辛島文雄(p) 渡辺香津美(g) 本多俊之(ss) 峰厚介(ts)
荒巻茂生(b) 本田珠也(ds)

①I Feel A Wind
辛島さんのオリジナル。渡辺香津美さんとピアノ・トリオによるカルテット編成で、メロディのアレンジを聴くと、あたかもフュージョンのような軽快さがあります。この曲が冒頭にあるのは「新しい感覚のサウンドで彩りたい」という辛島さんの意欲のためではないでしょうか。まず渡辺さんのソロ。エレクトリックで奏でられるソロはロック的なアプローチがありながら、多弁になり過ぎないのが特徴です。うねるような独特のフレーズでかなり弾いているのですが、うまくスペースを作ってピアノの切れのいいコードと見事に対話しています。続く辛島さんのソロは非常に躍動的。やや前のめり気味に音をつないでいきながら、高音部から低音部までをダイナミックに繰り出してグルーブを生み出すのがさすがです。押しつけがましさがなく、余裕がありながら密度の濃い演奏です。

③Open The Gate
2サックスにギター、それにピアノトリオによるセクステット。このアルバムの中ではモーダルで、タイトル通り新しいゲートが開きそうな予感がする現代的な曲です。ソプラノとテナー・サックス、それにギターによって押し寄せてくるような勢いでメロディが提示されます。そのままアップテンポで峰さんのテナー・ソロ。彼らしい落ち着きがありながらジョー・ヘンダーソン的な現代感覚のある演奏です。続いて本多さんのソプラノ・サックス。こちらはかなり攻撃的なソロで、途切れることなくフレーズを繰り出し、熱く迫って来ます。その後の渡辺さんのソロはエフェクトをきかせたギターで、うねりにうねって緊張感を高めていきます。ここで辛島さんのピアノ・ソロ。いったん音数を減らしてクール・ダウンさせてから次第にスケールを広げていくプレイ。音楽全体を計算しつつ、熱のこもった演奏です。最後はバンド全体の一体感を保ったままメロディに戻って高揚感のうちに終わります。

⑧Blue In Green
マイルス・デイヴィスとビル・エヴァンスが共作したと言われる作品。テナー・サックスとピアノ・トリオからなるカルテット編成で、テナーで内省的なメロディが提示された後、そのままソロへ。この曲としてはかなり熱のこもった、ある意味泥臭いソロです。峰さんのグイグイと押しながら、どこか「つぶやき」を織り交ぜて沈み込むようなソロがバンド全体に火をつけています。カルテット全員の内側から放出されるようなエネルギーを感じる独特の演奏です。続く辛島さんのソロは最初、この流れをスロー・テンポでいったん受け止めながら、次第にメロディを引用しつつ力強さを込めていきます。ややハービー・ハンコック(p)的にも聴こえるアプローチですが、リリカルさに流れない力強さに辛島さんらしさがあります。メンバーの一体感が醸し出す凄みを感じさせてくれるトラックです。

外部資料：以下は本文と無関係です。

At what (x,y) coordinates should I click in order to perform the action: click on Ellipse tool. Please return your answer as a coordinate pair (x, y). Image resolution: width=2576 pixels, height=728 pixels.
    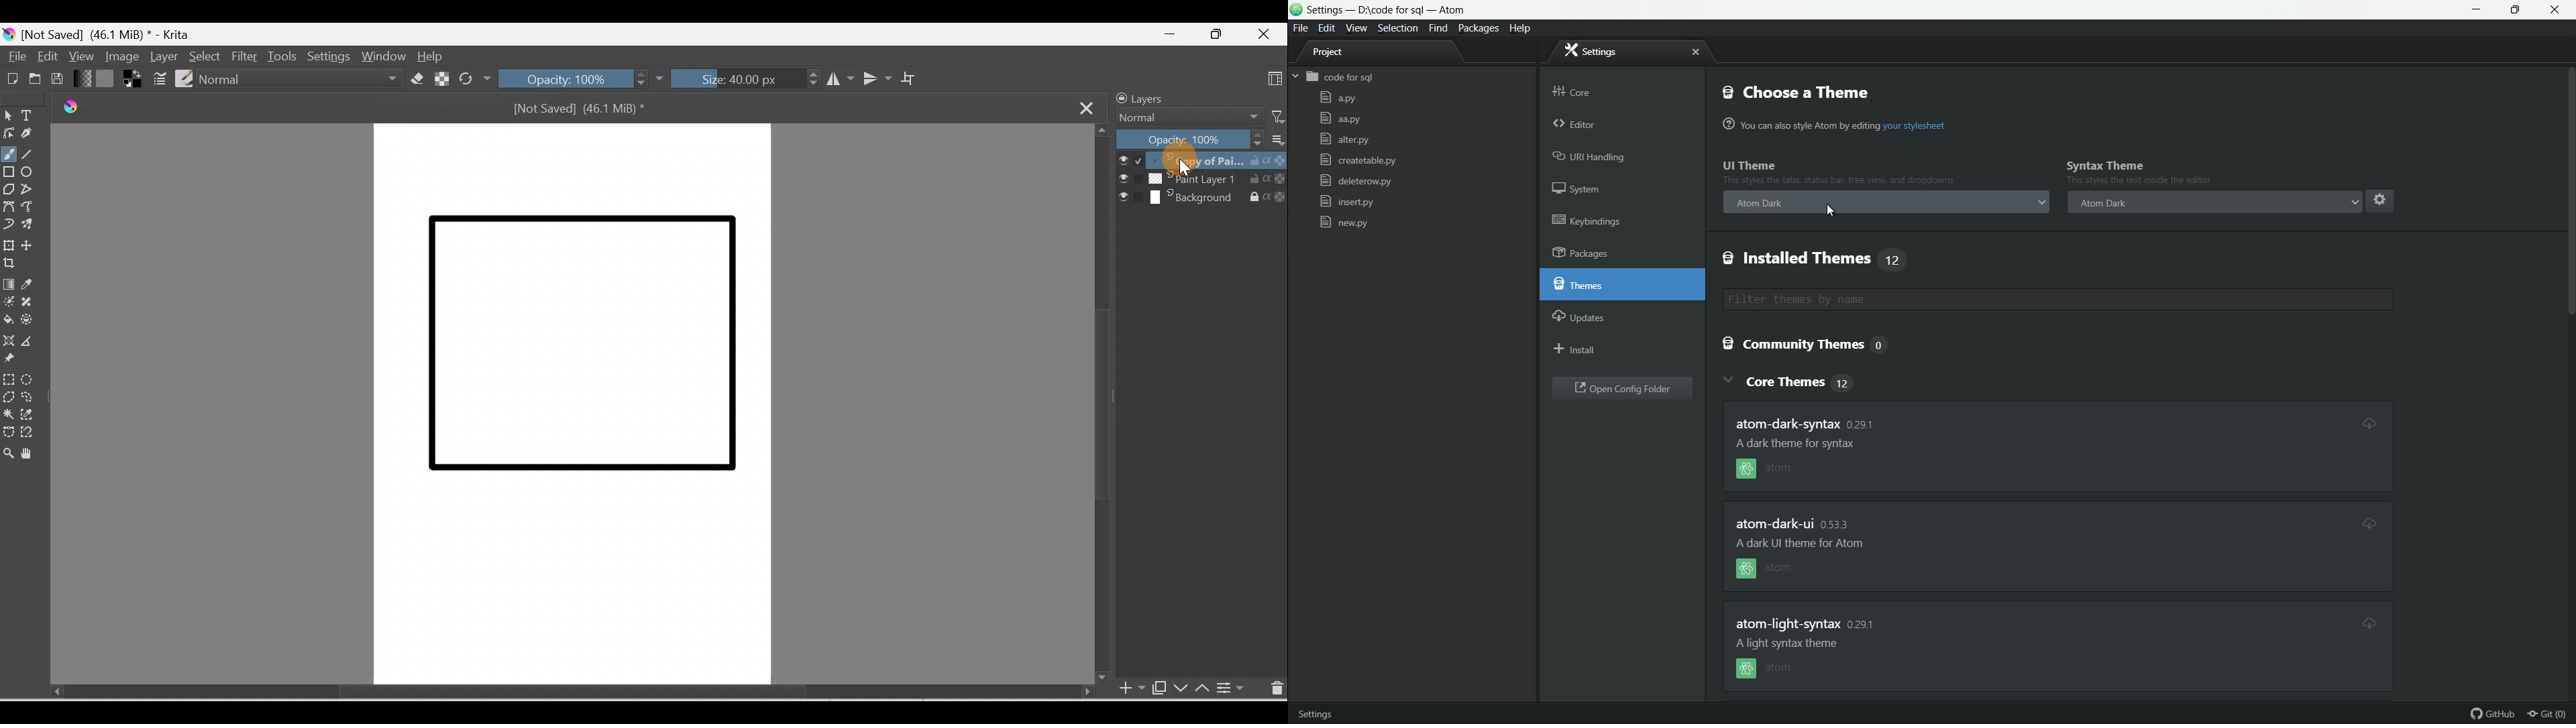
    Looking at the image, I should click on (33, 173).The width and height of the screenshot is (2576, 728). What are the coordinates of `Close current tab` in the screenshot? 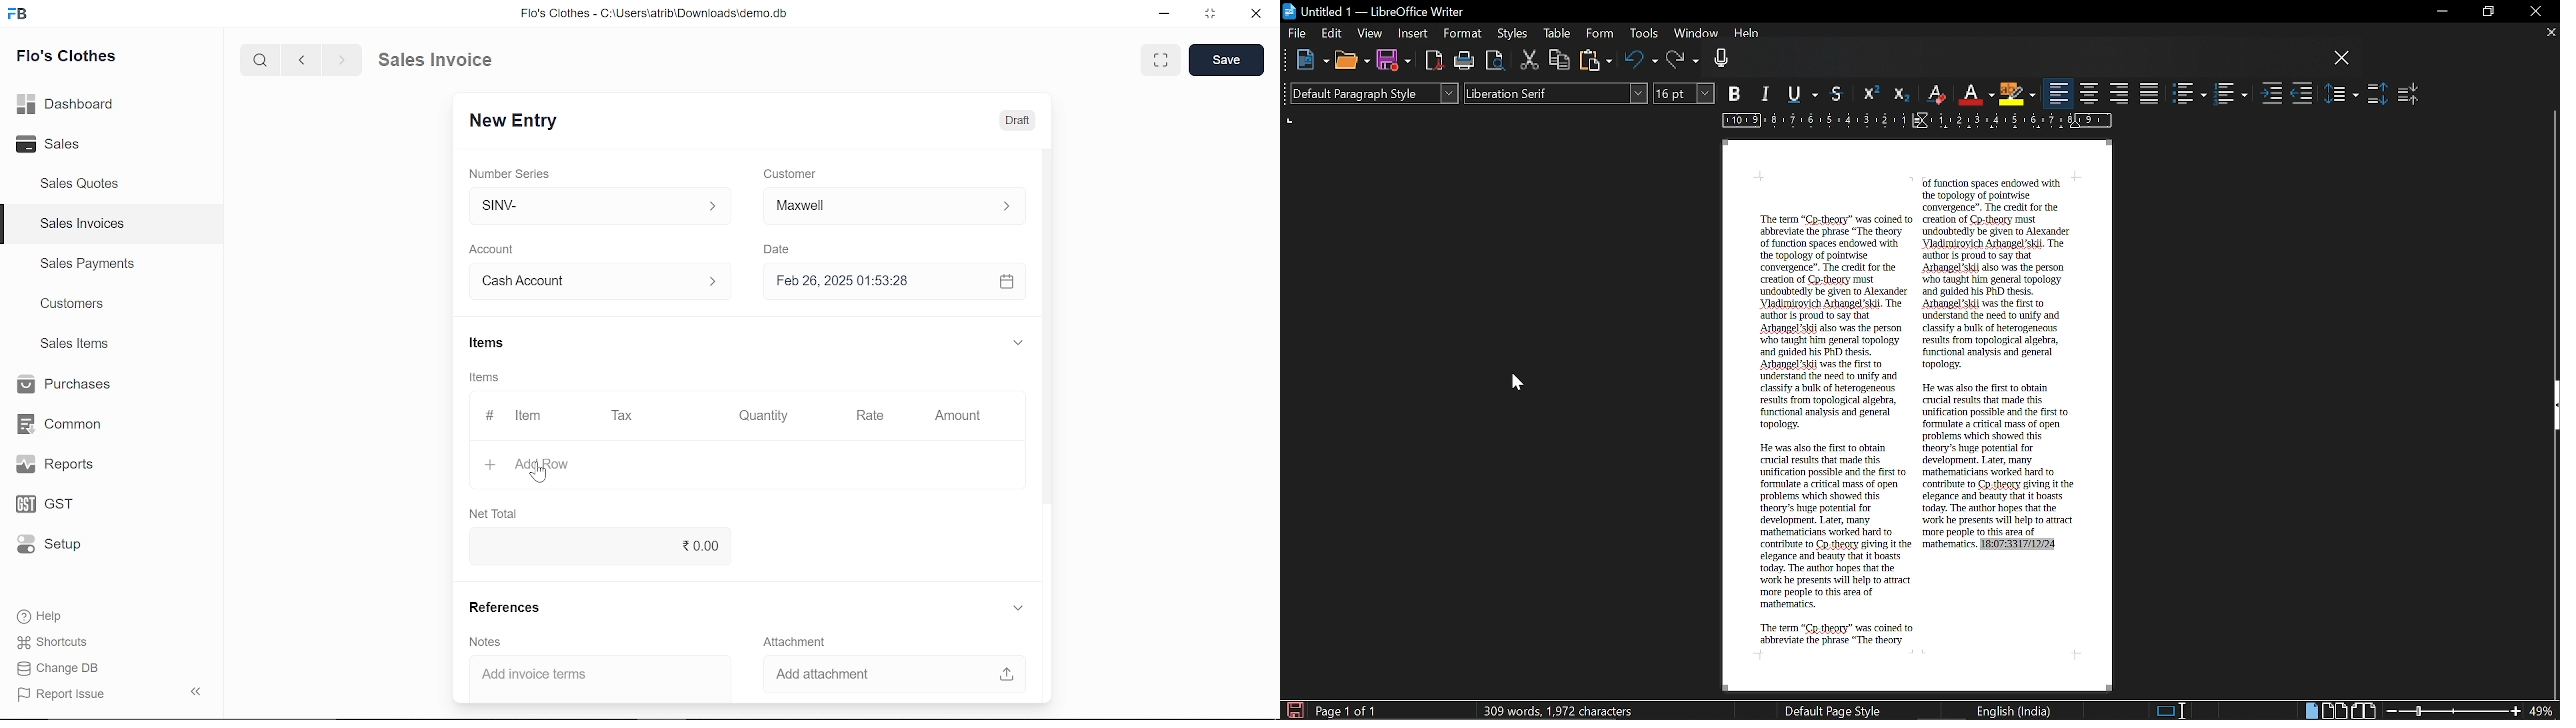 It's located at (2550, 32).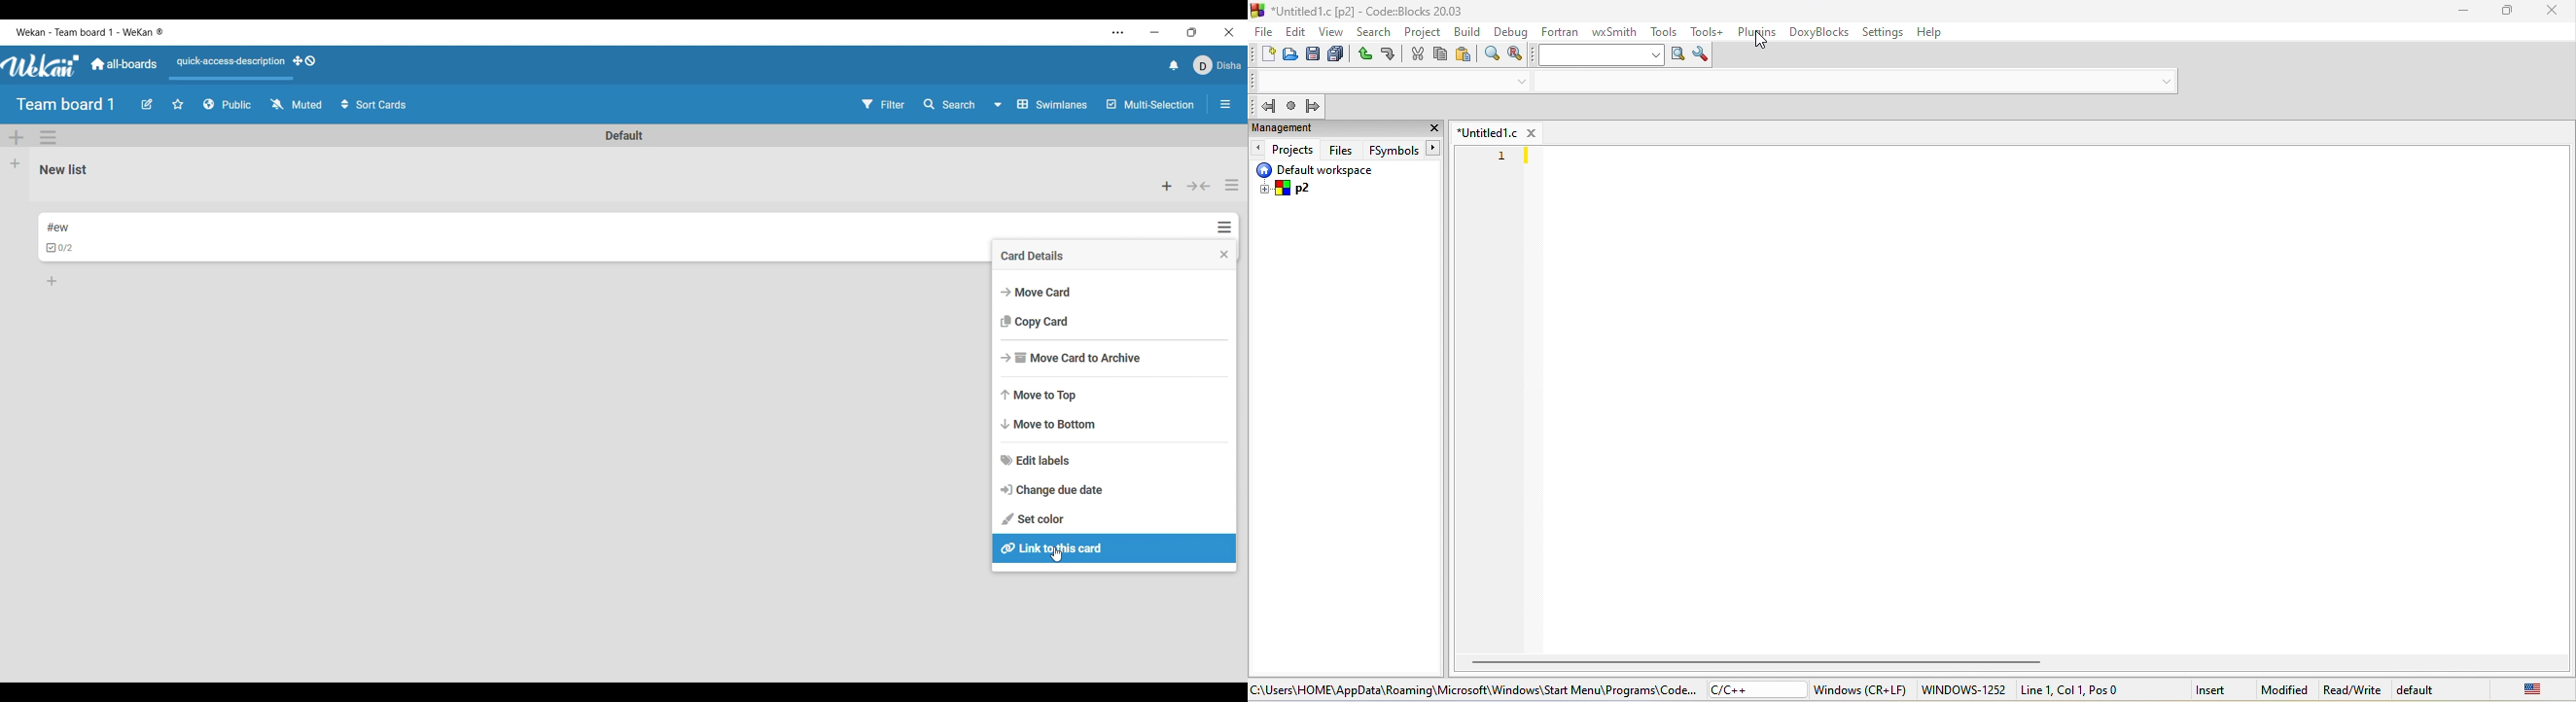 The image size is (2576, 728). What do you see at coordinates (1114, 519) in the screenshot?
I see `Set color` at bounding box center [1114, 519].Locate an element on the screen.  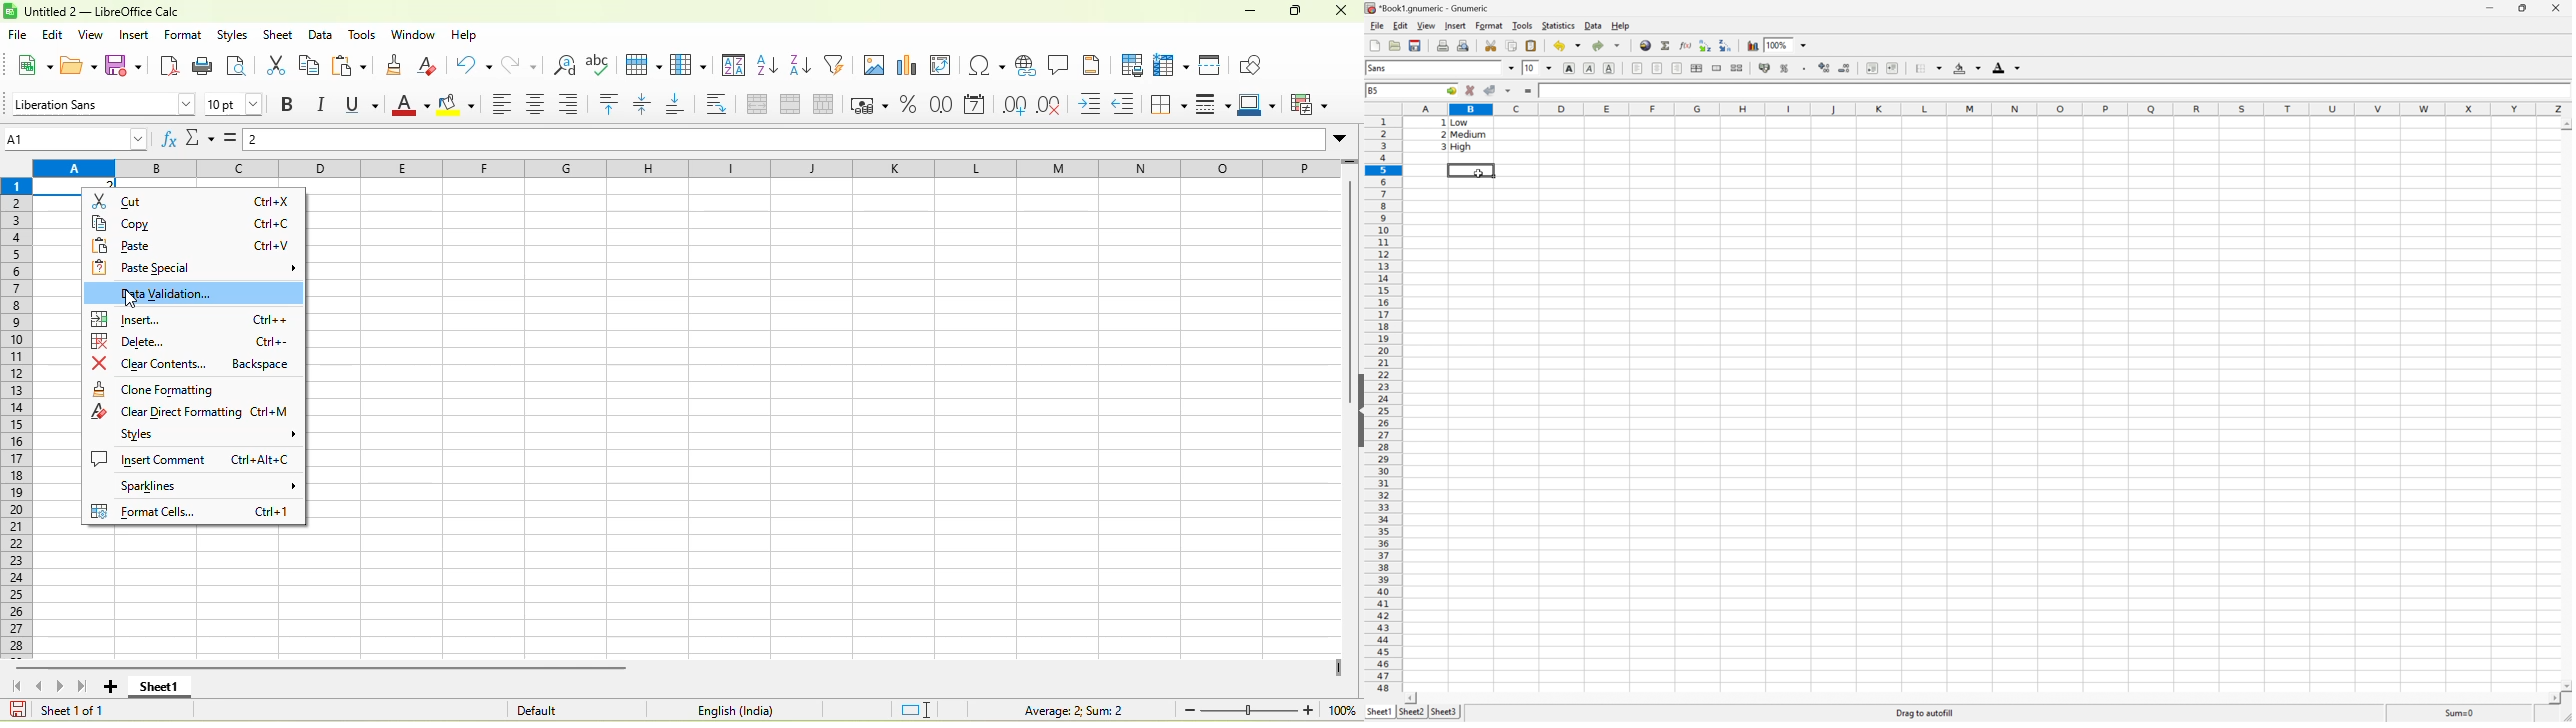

辛島さんほどの才能があったとしても「自分で判断する」ことは決して簡単なことではなく、エルヴィンという「師匠」を必要としました。30代から出直したという辛島さんのケースは困難と希望の両方を見せてくれているようです。

大学入試も簡単に受験テクニックに落とし込まれるようなうわべの「思考力」を問うことになってはいけない。来年から「共通テスト」に変更され、そこで問うべき内容が定まっていないということは、未来を担う若者たちに対して非常に失礼なのではないでしょうか。